• Exercise description
Your answer is to be every line of the material that includes the string "order".

• Data excerpts
= Beginning of Section =

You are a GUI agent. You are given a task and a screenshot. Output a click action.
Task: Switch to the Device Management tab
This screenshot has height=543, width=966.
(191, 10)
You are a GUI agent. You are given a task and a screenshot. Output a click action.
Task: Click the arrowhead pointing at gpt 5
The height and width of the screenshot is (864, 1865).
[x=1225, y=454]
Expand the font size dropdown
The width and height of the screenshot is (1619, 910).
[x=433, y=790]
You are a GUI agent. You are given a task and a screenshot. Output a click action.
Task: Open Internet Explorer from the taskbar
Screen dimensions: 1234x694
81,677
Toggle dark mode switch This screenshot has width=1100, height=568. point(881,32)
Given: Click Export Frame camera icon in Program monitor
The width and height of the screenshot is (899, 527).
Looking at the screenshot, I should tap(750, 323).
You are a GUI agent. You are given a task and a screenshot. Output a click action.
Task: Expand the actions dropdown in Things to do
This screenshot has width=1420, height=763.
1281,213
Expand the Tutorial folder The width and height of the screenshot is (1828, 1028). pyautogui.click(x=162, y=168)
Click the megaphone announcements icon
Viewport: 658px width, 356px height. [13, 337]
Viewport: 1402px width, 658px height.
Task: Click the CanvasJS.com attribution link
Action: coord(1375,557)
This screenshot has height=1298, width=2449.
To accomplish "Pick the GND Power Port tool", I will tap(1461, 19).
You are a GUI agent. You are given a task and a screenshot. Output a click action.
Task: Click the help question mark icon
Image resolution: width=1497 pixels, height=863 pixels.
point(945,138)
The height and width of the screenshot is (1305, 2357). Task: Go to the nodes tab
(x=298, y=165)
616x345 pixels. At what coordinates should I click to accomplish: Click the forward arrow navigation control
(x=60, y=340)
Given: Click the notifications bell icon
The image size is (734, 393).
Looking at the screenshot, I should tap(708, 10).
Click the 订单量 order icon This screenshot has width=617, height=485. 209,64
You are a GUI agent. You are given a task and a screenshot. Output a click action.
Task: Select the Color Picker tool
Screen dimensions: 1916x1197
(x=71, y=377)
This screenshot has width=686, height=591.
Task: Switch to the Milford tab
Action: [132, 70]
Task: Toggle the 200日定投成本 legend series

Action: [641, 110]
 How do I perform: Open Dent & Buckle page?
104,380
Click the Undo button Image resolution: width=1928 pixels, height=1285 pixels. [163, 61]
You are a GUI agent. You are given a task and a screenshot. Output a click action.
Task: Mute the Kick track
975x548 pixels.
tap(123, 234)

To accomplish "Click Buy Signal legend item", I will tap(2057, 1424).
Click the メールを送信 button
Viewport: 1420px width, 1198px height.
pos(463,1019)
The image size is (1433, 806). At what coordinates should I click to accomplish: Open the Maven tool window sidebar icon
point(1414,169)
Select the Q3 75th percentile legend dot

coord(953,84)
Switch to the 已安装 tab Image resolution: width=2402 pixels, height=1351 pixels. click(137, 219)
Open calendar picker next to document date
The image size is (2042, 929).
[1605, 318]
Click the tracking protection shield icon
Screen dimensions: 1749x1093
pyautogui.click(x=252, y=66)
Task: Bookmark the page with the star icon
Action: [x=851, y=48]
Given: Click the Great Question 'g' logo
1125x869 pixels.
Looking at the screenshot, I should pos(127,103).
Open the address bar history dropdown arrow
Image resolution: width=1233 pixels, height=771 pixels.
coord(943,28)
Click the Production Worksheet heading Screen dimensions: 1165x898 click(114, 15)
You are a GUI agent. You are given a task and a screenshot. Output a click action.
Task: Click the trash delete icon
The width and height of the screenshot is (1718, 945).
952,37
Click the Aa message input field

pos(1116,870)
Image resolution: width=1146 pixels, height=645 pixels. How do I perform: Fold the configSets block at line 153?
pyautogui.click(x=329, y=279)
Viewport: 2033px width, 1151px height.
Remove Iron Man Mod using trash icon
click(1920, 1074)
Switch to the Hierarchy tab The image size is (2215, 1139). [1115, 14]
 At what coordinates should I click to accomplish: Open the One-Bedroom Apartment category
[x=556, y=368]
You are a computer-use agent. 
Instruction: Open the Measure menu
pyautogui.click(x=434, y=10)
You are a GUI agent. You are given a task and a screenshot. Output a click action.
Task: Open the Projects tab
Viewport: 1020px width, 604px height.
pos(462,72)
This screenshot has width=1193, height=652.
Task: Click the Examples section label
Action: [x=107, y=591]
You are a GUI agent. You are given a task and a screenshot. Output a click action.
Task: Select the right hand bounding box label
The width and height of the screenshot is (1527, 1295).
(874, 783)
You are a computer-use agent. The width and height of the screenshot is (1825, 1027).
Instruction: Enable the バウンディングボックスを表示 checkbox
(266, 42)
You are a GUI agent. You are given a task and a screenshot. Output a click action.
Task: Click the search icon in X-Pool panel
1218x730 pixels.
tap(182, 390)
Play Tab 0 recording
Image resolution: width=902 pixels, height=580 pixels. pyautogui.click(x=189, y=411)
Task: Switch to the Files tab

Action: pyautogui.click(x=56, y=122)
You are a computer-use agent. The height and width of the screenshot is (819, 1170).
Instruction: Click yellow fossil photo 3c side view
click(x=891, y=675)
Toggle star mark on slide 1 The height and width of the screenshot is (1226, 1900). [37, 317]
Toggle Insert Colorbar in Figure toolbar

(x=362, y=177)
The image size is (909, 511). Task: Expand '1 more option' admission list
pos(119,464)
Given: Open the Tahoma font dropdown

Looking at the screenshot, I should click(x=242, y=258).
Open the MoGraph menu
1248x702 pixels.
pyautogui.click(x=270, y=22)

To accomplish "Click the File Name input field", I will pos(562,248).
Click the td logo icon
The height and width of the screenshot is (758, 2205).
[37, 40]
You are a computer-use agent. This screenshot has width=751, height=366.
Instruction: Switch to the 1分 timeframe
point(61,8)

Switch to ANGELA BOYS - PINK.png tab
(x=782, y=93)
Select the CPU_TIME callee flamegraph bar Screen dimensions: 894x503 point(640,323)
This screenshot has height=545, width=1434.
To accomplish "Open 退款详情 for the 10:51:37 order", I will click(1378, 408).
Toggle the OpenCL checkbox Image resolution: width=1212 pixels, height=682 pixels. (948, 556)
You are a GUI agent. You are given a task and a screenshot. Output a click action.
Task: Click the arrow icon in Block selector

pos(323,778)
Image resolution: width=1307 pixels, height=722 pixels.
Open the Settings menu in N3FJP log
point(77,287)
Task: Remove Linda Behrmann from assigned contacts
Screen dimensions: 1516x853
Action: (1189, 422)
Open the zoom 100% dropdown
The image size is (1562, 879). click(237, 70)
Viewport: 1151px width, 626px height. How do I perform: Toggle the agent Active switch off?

= End of Section =

• Written solution
Click the 订单量 order icon This screenshot has width=617, height=485. 209,64
To accomplish "Open 退款详情 for the 10:51:37 order", I will click(1378, 408).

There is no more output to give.